Exercise is often the next option presented to people who are down in the dumps. However, the thought of exercise in itself conjures anxieties and fears. Some people are not cut out for jogging or gym class, and forcing the issue is unlikely to help you feel much better.
However, movement is a means by which you can break through your funk or depression, so finding the exercise that works for you can accelerate your path to a lighter mood. Exercise can aid in establishing a better quality of sleep, which, in turn, leads to happier emotional and physical condition.
Keep it simple, and start with gentle walks outside. Focus on the sunshine, fresh air, and natural spaces around you. If you don’t want to exercise alone, consider bringing a friend with you to a gym class or walk your dog around the neighborhood. Eventually, you might want to turn walking sessions into hiking excursions over different terrain.
The body and mind are two sides of the same coin, so treating your physical side also benefits your mental state. Exercise is a keystone habit that keeps both your mind and body active, and it may promote positive changes in other areas of your life.
4. Talk it Out.
Although internalizing our emotional lows is often the easier and reflexive choice, we can become physically and emotionally damaged by holding our troubles inside. Therapy is a traditional option for people who may feel more comfortable sharing their concerns and struggles with a neutral third party. A therapist can be the sounding board you need to speak your problems out loud, and therapists can be essential motivators in guiding you toward better habits and perspectives.
Don’t forget to lean on your family and friends if they are supportive sources.
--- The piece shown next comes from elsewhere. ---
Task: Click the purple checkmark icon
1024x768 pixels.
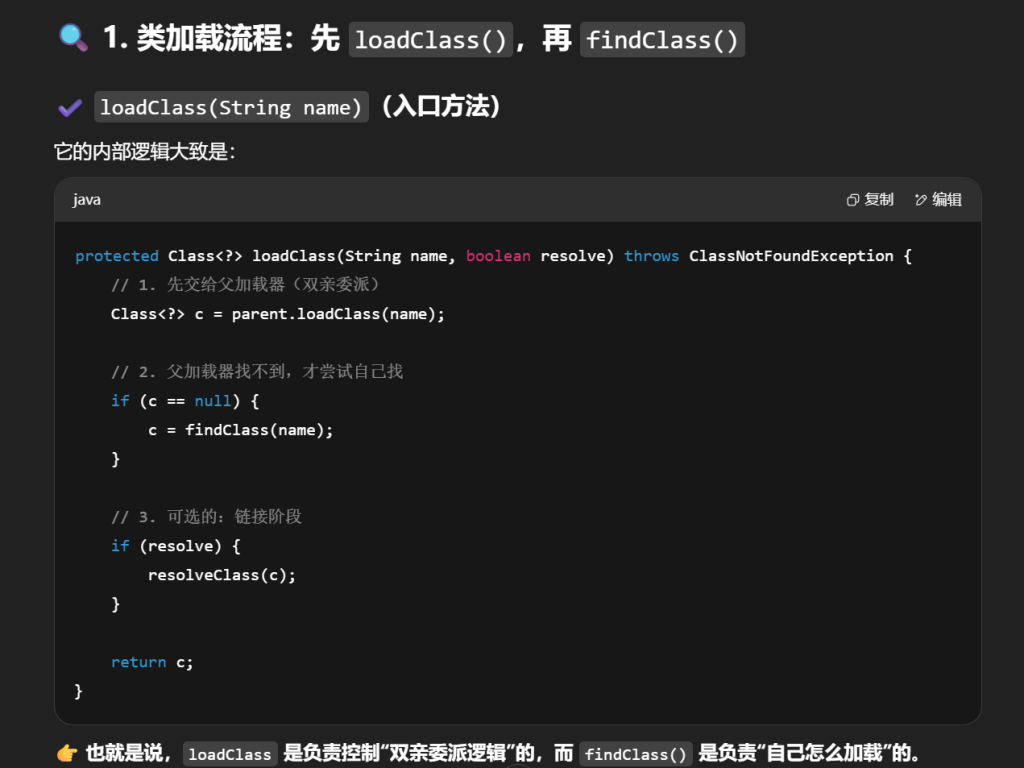Action: tap(69, 107)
Even if you don’t want to talk directly about what has you down, spending time around loved ones can ease feelings of loneliness and remind you that they are there for you.
Meet a good friend out for coffee one morning, plan to go shopping with a sibling, or have an outdoors adventure with your kids and parents. Intergenerational bonding can lift up your spirits and give you a sense of purpose. Texting can’t substitute for the emotional connection of a face-to-face meeting, but Skype or FaceTime can fill in for connecting to loved ones at a distance.
5. Try it Out.
One of the best out-of-the-box ways to shake you out of the doldrums is to try something new. Pick up a new hobby such as archery, painting, or home brewing, or travel to a new town or city to give yourself a fresh perspective.
Don’t limit yourself to hobbies alone. Find community groups to join and participate in, volunteer at local nursing homes or soup kitchens, take action by protesting the unjustness or unfairness that impacts your world.
Remember to include expanding your palate as well. Try some foreign foods, like edible bird’s nest, or take a wine tour and expand your aromatic horizons. New experiences activate dormant parts of your brain, and that may be all you need to get “unstuck” from your funk.
Use these options to break out of your funk and grace your life with unique opportunities and experiences. With luck and practice, these methods can help you develop healthy practices to apply each day.